Protect the Database

Web applications often use databases for persistent storage. Most database systems will allow for remote access. Be sure to close off any access to the database except from the web server, especially if the web server is local. Closing the TCP port using a firewall is a quick and easy way to do this, but tweaking permissions in the database is also effective. Attackers will seek to expose database credentials through web application vulnerabilities. If these credentials allow the attacker to log into the database server remotely it makes the job of an attacker much easier. By limiting access to the database server you ensure that web applications can still connect but remote systems cannot.

Isolate Database Permissions

Most databases have some sort of administrative account and default testing account. Be sure that applications are not configured to use either of these. Many database systems have privileges for the administrative account that cannot be limited or revoked. These include the ability to read and write files to the filesystem. This privilege quickly allows an attacker to turn a SQL injection attack into a vector to write a web shell or other backdoor onto the filesystem.

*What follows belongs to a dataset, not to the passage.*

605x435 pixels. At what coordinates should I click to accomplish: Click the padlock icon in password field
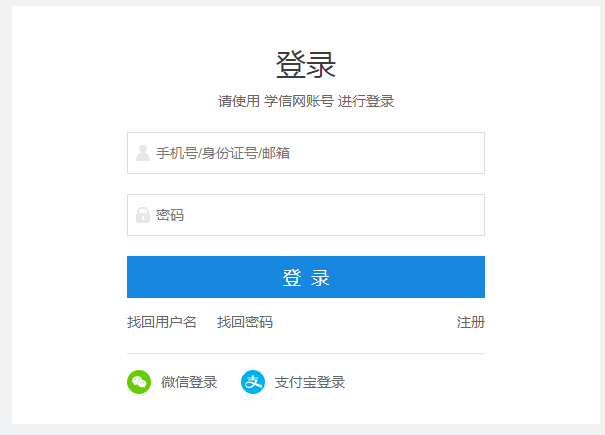coord(143,215)
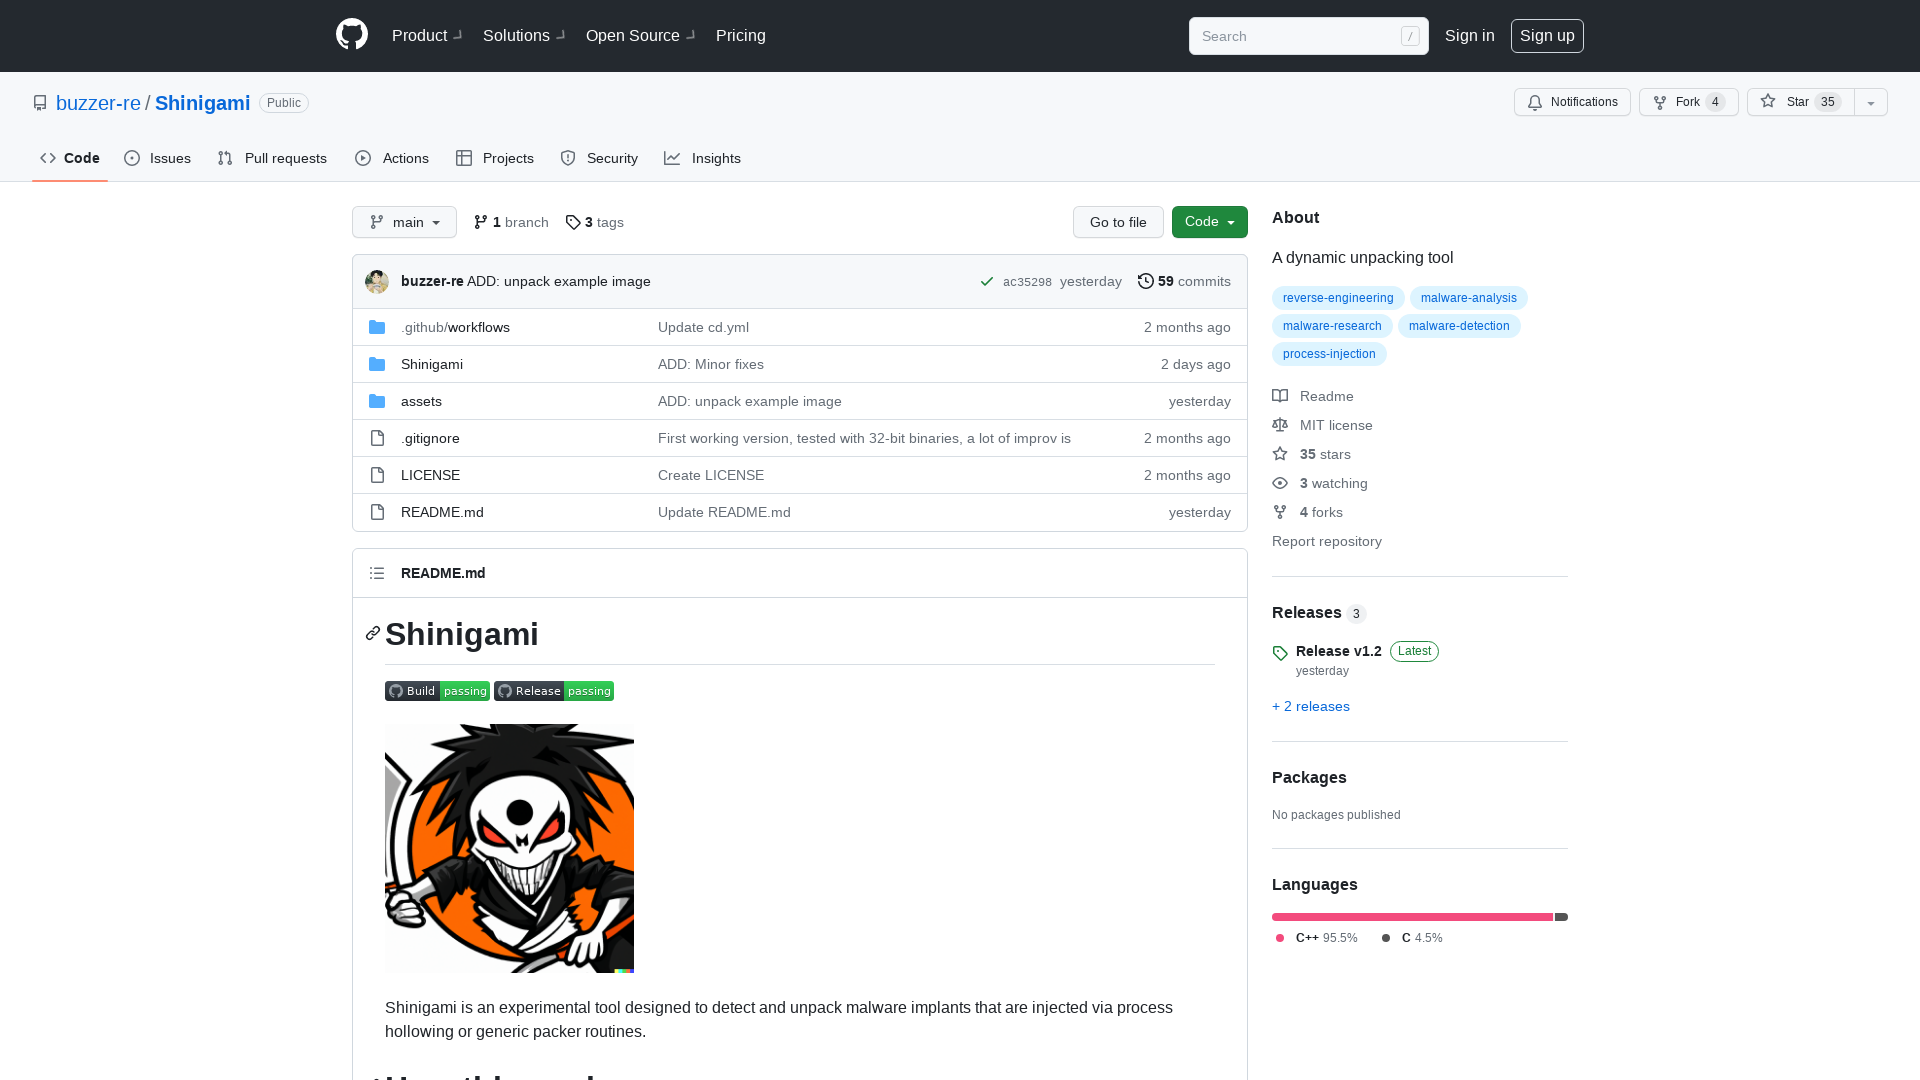Click the Go to file button

[1118, 222]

Each web application should have its own dedicated set of credentials. Additionally each application should have its own database. If all applications use the same database then a compromise in one application could allow access to data from other applications. By creating a specific account for each application and only giving the account access to the application's specific database you can greatly limit the impact of a compromise.

Track Database Changes

Many web applications will allow administrative users to store dynamic code in the database that can then be run by the application. Attackers will seek to utilize this functionality to inject backdoors into the database of an application. Most database systems allow for quick and simple backups by dumping data to files. Performing regular backups and tracking changes with a tool like diff will allow you to spot malicious changes quickly and easily. Searching through the text files of backups for evidence of JavaScript, PHP, or other scripting language will allow you to quickly spot malicious content in the database. Furthermore, having regular, reliable, backups allows you to restore and application if you suspect a compromise.

Monitor Logs

Most web applications will rely on the web server to log traffic. It's important to tune your logs to have access to as much data as possible. Logging requests, including URL variables, may be critical to spotting an attack. Ensure that logs are working, rotating regularly, and are monitored. You can perform simple log monitoring using tools like OSSEC (http://www.ossec.net).

Blacklist Bad Actors

It's simple enough to spot malicious activity against your web applications, but if you allow the activity to continue you provide an attacker the opportunity to explore your systems and probe for weaknesses. Simple honeytraps placed in your robots.txt (http://www.madirish.net/194) file are often effective at driving away attackers or thwarting automated tools. Using the active response capabilities in OSSEC can also be very good at stopping attackers during their probing phases.

Limit Admin Access

Many dynamic web applications provide some sort of administrative interface or include some sort or elevated functionality (such as PHPMyAdmin). Use .htaccess files or configuration changes to limite access to those features to specific IP addresses. Just because a site is running Drupal, say, doesn't mean that you need to allow unlimited access to the update.php file or even to any URL that includes /admin.

Patch, Patch, Patch!

One of the most common ways that web applications fall victim to attack is that they are running outdated versions of software or third party modules. Almost any modern web application system will have a reporting and updating interface. Be sure to check to make sure you're running the most up to date versions of software. If you can avail yourself of operating system supported versions of applications (using apt or yum) that is a quick and easy way to implement changes.